On November 15, plaintiffs Broderick et al filed a class action complaint against Capital One (Broderick et al v. Capital One et al 1:19-cv-01454-TSE-JFA) alleging violations of the Racketeer Influenced and Corrupt Organizations (RICO) Act, fraud, unjust enrichment, and a variety of state law claims. The suit arose from a data breach of highly sensitive customer information that was revealed this summer. The plaintiffs are represented by Pierce Bainbridge.
According to Capital One, sensitive information of about 100 million people in the United States and an additional six million in Canada have been affected by the breach in Capital One’s customer database, powered by Amazon Web Services. In July, Capital One announced the security breach although the attack occurred in March.
The breach was caused by a former Amazon Web Services employee, who has since been arrested and indicted. According to the complaint, Amazon and Capital One conducted a “massive migration of highly sensitive data to a public cloud under the cover of false statements and Potemkin security software that Capital One and Amazon jointly created and jointly marketed to customers, regulators, and to the public as a means of keeping the data safe. But it was all a lie – and unbelievably, the precise conditions created by Defendants that gave rise to the March data theft persist to this day.”
“As a result of these lies… [Plaintiffs’] sensitive personal data was being pooled in a giant ‘data lake’ on the world’s most notoriously insecure public cloud, trawled by machine learning tools while at risk of theft via a well-known, unfixed Server Side Request Forgery (“SSRF”) attack vector…That unsafe aggregation of data is not a bug; it is a feature. It is how Capital One makes money, and it is how Amazon sells its cloud computing services. Without years’ worth of aggregated customer data, both companies would lose a competitive advantage.”
“AWS servers, unlike those run by its competitors (e.g., Google), were not secured against an SSRF attack, which would allow an attacker to get inside a firewall and make requests to the data lake, including requests to pipe the data outside of the firewall to a third-party server.” The complaint alleged that Capital One ignored this security risk.
Capital One created Cloud Custodian, software which allowed it to set specific rules and roles for computers. This software would grant the minimum amount of access necessary to complete a task in order to minimize a security breach. However, the software did not remove the risk of a data breach inherent in having large amounts of data aggregated on a public cloud server. While many financial institutions use private servers, owned and operated by the institution, Capital One contracted this infrastructure out to Amazon servers.
As a result, Consumers were only protected from SSRF attacks by a firewall. Other cloud providers have other precautions to ensure that requests from outside the firewall cannot be used to access information inside the firewall; according to the complaint, AWS has not implemented these additional precautions.
The complaint stated that “[t]he net effect is that once an attacker obtains access to a server or system inside an AWS firewall, such as a firewall that protects a customer-facing web application, the attacker has access to all the data available to that server or system. If the attacker obtains access to a single system that can assume a broad IAM role that permits it to access to the data lake, such as those that conduct machine learning tasks, all of that data can be transferred outside of the firewall at will.”

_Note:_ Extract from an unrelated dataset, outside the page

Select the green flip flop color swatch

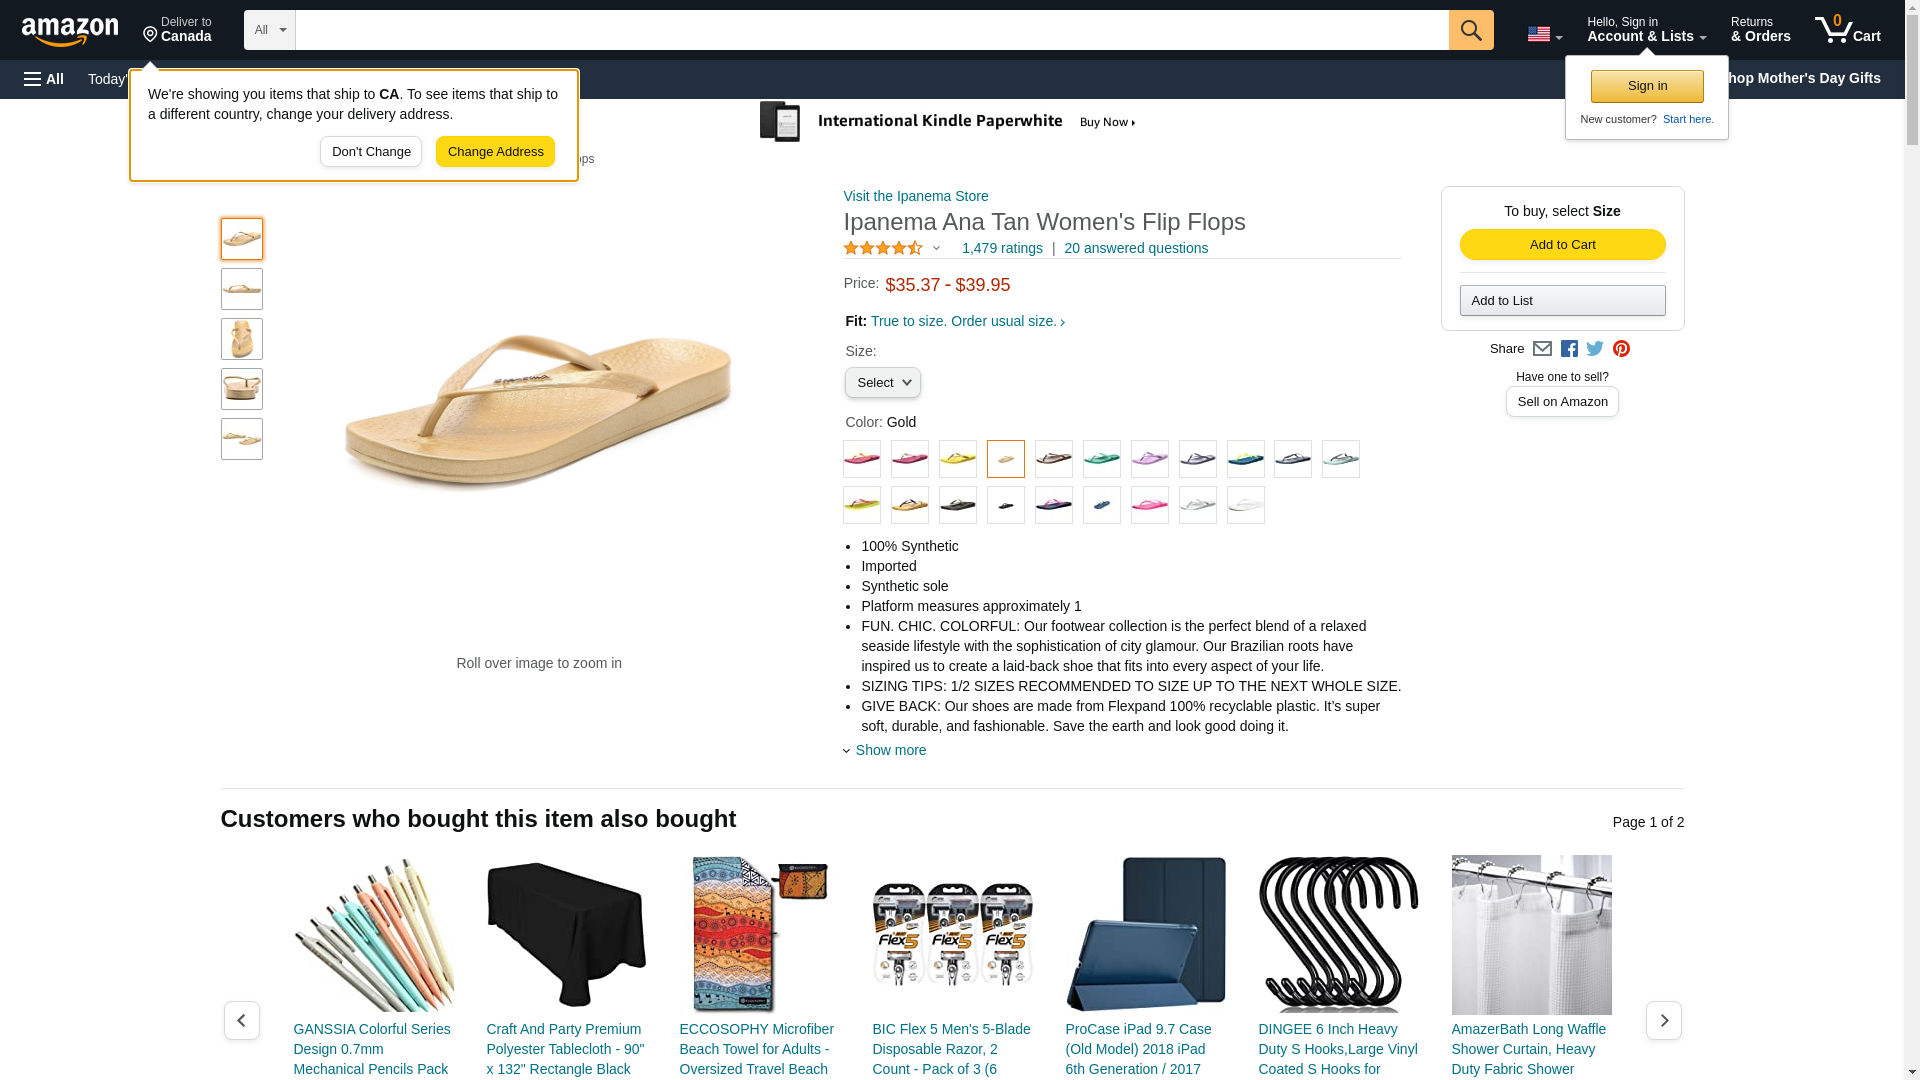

The data breach occurred in March, but “it wasn’t until a July 2019 email from a third party that Capital One realized that it had suffered from the devastating attack. It was clear that Cloud Custodian was either a sham, designed to lull customers and regulators into a false sense of security, or it was never configured to limit access to years of historical data and found no anomalies to detect. Either way, all of Capital One and AWS’s statements about Cloud Custodian were revealed to have been false and misleading.”
Plaintiffs entrusted Capital One with sensitive information when applying for credit cards. It was in the application process that a loophole existed and an attack was possible.
The complaint further explained how the data breach occurred in light of the flaws of machine learning. The complaint alleged that Capital One knew the risk of pooling large amounts of data, yet did nothing to secure user data and prevent a data breach.
“Capital One may have sealed the particular hole in its firewall that the hacker used, but the vulnerability is an inherent part of its architecture. That is, the very same design that allowed resources to share pools of sensitive customer data using broad IAM roles was the reason the hacker was able to compromise so much data once inside the firewall. That problem had not been fixed and Capital One knew it.” “AWS was not compromised in any way and functioned as designed,” an Amazon representative stated. “The perpetrator gained access through a misconfiguration of the web applications and not the underlying cloud-based infrastructure. As Capital One explained clearly in its disclosure, this is type of vulnerability is not specific to the cloud.”